Currently, Dand is a principal at ODD Industries, a futurist factory and lab in NYC. Previously an artist in residence at NEW INC and on the scientific advisory board of the X Prize Foundation. Dand was an invited member of the W3C Standards Committee which defines standards for the Internet. He was a key member of Amazon's secretive Concept Lab which invented several Alexa devices. He has taught conceptual design-based courses at New York University, Carnegie Mellon School of Design and the MIT Design Innovation Workshops.

Dand is a graduate of the Media, Arts and Sciences program at the MIT Media Lab.

== Early life ==
Dand was born in Nasik in a interfaith multilingual family: his father was a Kutchi Jain, while his mother belonged to the Marathi Saraswat community. His father, a plumber by profession, did not complete high school, while his mother worked as a Sanskrit teacher in Mumbai before the family moved to Nasik.

He attended Veermata Jijabai Technological Institute for undergraduate studies in computer science and the Industrial Design Centre for courses in design. Dand later lived in Singapore, Phnom Penh, Tokyo, and London before moving to the United States to study at the Massachusetts Institute of Technology.

== Works ==

Dand's inventions include sensorial interfaces, smart devices, display technologies, Alexa, social systems, prosthesis, bio-based architecture, educational toys, and emotional robots.

In SuperShoes, Dand created insoles that work on a tickling interface. The shoes tickle the feet and guide the wearer across the city. The insoles sync with the user's smartphone for location, data, and access to the user's personality preferences. The insoles provide navigation and reminders and promote taking mindful breaks and discovering new places in a city.

In Programmable Hair, Dand made a device worn on the hair that allows the wearer to program their hairstyle, either by choosing from a library of hairstyles or by taking a picture of someone else's hairstyle.

With Obake, Dand created a 2.5D elastic computer display technology that has shape memory. The display can be physically deformed, stretched, pulled, and pushed. It remembers shapes and can self-actuate.

While in Seattle, Dand was part of Amazon's secretive Concept Lab, where he is credited for key inventions such as Alexa devices. Some of his inventions which are public involve invisible interfaces and using hand gestures to use the air as a medium for computing.

Dand's Cheers are alcohol-aware ice cubes that detect how much a person is drinking. The cubes change color depending on how much alcohol a person has consumed. The cubes also strobe in response to ambient music.
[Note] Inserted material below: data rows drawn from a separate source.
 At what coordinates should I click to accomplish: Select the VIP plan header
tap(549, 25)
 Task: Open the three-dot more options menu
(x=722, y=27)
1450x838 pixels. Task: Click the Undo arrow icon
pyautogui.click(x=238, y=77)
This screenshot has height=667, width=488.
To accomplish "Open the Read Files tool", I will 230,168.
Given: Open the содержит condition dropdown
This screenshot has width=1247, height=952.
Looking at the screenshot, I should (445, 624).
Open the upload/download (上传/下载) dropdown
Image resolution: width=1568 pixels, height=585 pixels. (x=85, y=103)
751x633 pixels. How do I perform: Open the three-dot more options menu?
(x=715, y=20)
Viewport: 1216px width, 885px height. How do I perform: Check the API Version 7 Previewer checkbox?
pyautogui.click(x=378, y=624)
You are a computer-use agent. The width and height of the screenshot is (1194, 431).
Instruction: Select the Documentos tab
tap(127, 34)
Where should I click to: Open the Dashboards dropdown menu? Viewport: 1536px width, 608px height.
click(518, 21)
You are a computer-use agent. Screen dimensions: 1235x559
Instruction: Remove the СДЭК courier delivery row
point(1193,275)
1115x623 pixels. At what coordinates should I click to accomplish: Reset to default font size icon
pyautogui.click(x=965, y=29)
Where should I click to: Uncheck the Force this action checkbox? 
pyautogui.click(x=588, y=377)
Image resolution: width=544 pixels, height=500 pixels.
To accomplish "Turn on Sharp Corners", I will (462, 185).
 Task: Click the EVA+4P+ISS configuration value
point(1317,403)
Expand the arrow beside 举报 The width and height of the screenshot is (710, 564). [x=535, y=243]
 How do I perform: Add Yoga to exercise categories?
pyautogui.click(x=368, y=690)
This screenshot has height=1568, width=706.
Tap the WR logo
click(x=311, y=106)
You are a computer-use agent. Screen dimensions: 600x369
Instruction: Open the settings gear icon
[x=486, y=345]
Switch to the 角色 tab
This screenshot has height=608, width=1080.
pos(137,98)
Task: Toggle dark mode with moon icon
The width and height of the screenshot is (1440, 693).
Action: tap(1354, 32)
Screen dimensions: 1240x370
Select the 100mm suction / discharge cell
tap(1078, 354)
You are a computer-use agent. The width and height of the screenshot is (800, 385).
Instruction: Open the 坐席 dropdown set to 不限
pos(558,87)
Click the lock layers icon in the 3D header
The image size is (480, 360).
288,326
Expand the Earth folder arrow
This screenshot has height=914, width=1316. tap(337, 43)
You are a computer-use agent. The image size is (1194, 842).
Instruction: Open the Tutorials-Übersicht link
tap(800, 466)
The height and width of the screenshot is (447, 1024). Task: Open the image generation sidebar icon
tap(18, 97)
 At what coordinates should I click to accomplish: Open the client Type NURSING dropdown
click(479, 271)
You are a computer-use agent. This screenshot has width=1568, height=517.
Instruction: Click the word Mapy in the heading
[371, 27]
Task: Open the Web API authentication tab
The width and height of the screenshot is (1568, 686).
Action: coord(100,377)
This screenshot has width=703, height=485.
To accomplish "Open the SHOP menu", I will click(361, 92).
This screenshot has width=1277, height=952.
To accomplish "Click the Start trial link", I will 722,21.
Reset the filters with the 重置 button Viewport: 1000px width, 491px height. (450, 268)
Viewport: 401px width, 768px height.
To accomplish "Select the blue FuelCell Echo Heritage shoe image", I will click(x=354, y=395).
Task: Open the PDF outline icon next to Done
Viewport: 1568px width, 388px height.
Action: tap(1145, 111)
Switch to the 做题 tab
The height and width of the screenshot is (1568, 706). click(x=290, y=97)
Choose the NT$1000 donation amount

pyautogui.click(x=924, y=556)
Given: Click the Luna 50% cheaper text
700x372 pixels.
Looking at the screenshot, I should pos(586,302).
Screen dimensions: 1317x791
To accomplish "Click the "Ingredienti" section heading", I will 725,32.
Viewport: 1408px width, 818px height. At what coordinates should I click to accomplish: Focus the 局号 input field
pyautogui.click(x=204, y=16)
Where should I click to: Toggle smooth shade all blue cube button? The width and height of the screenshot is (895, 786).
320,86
Dand designed a bio-building that responds and reacts to its environment. During the day, cells in the building's "membranes" open up, allowing for more ventilation; at night, the cells generate and conserve warmth.

Dand's ThinkerToys are modular educational toys made from e-waste which later led to an NGO called openTOYS. By plugging in these modules, a keyboard can be used as a piano, a mouse for language learning, and speakers as storytelling devices.

One of Dand's early works was Lokshahi, which was a m-governance system for political transparency in rural India.

Dand has also worked on several accessibility-related inventions for emotional communication, autism and motor impairment.

== Awards and exhibits ==

Dand was named in the Forbes magazine's 30 under 30 list in 2016 and 2015. In 2015 Future of StoryTelling named him as a fellow. Dand was one of Elle magazine's 20 names to know and Vogues Cool People list. In 2014 Wired UK named him as an Innovation fellow. INK Talks named him as an INK Fellow. Dand's work was selected by the Smithsonian as one of finalist for the National Design Award. In 2013, Dand was one of the Boston Globes Top 25 Innovators.

He has presented at W3C's Annual Summit, Tencent's WE Summit, Tokyo Designers Week, Wired UK Innovation Conference, INK Talks, TEDx events including TEDxHamburg and TEDxBerlin, the ICA and the MIT Media Lab.

Dand's work has been exhibited at the prestigious Victoria and Albert Museum (V&A) in London, MIT Museum in Cambridge, Singapore Arts House and at international conferences including UIST St Andrews, CHI Paris, and in TEI Barcelona.